Hawaiian Macaroni Salad

Total Time

Prep/Total Time: 30 min.

Makes

10 servings

Updated: Jun. 02, 2023
I had to figure out how to make Hawaiian macaroni salad at home because my husband was getting tired of ordering enough for our whole family from a local restaurant.
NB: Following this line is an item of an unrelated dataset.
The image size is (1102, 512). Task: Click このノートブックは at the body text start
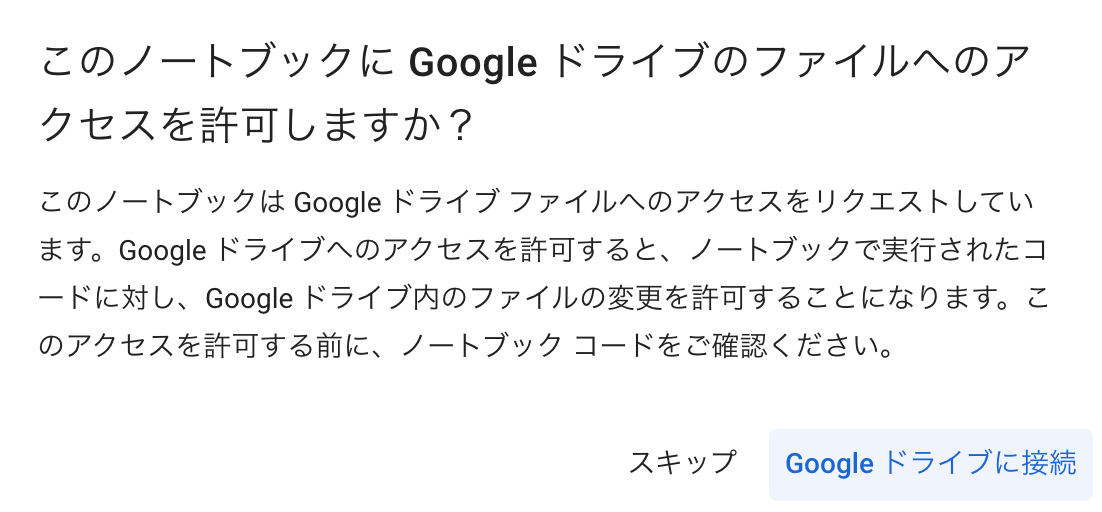162,202
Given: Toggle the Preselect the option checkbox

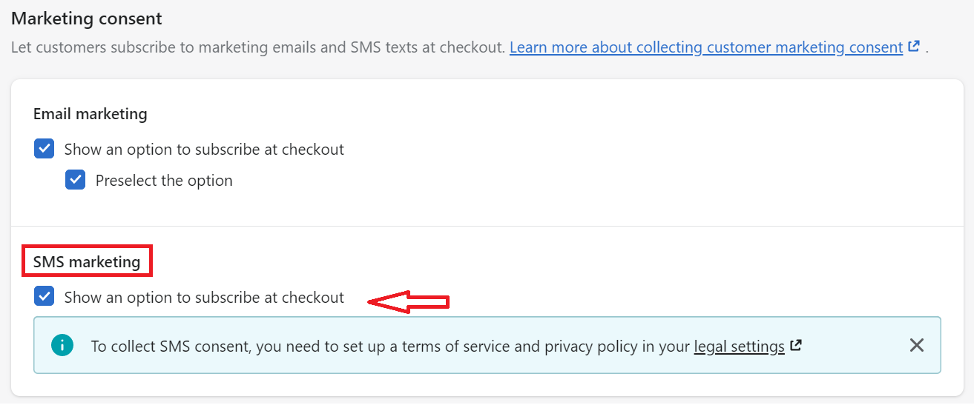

Sometimes I use green onions and serve the salad with a drizzle of teriyaki sauce and a sprinkle of sesame seeds. —Blaine Kahle, Florence, Oregon

Ingredients

  • 1 package (16 ounces) uncooked elbow macaroni
  • 3 tablespoons cider vinegar, divided
  • 2 cups mayonnaise
  • 1/4 cup 2% milk
  • 1 large carrot, grated
  • 1 celery rib, finely chopped, optional
  • 2 tablespoons grated onion
  • 1 tablespoon brown sugar
  • 1/2 teaspoon salt
  • 1/2 teaspoon pepper
  • Chopped green onions, optional

Directions

  1. Cook macaroni according to package directions; drain and rinse with cold water. Toss macaroni with 1 tablespoon vinegar; cool completely.
  2. For dressing, in a small bowl, whisk remaining 2 tablespoons vinegar and next 8 ingredients. Add pasta to a large serving bowl. Add dressing; gently toss to coat. Refrigerate until serving. If desired, garnish with green onions.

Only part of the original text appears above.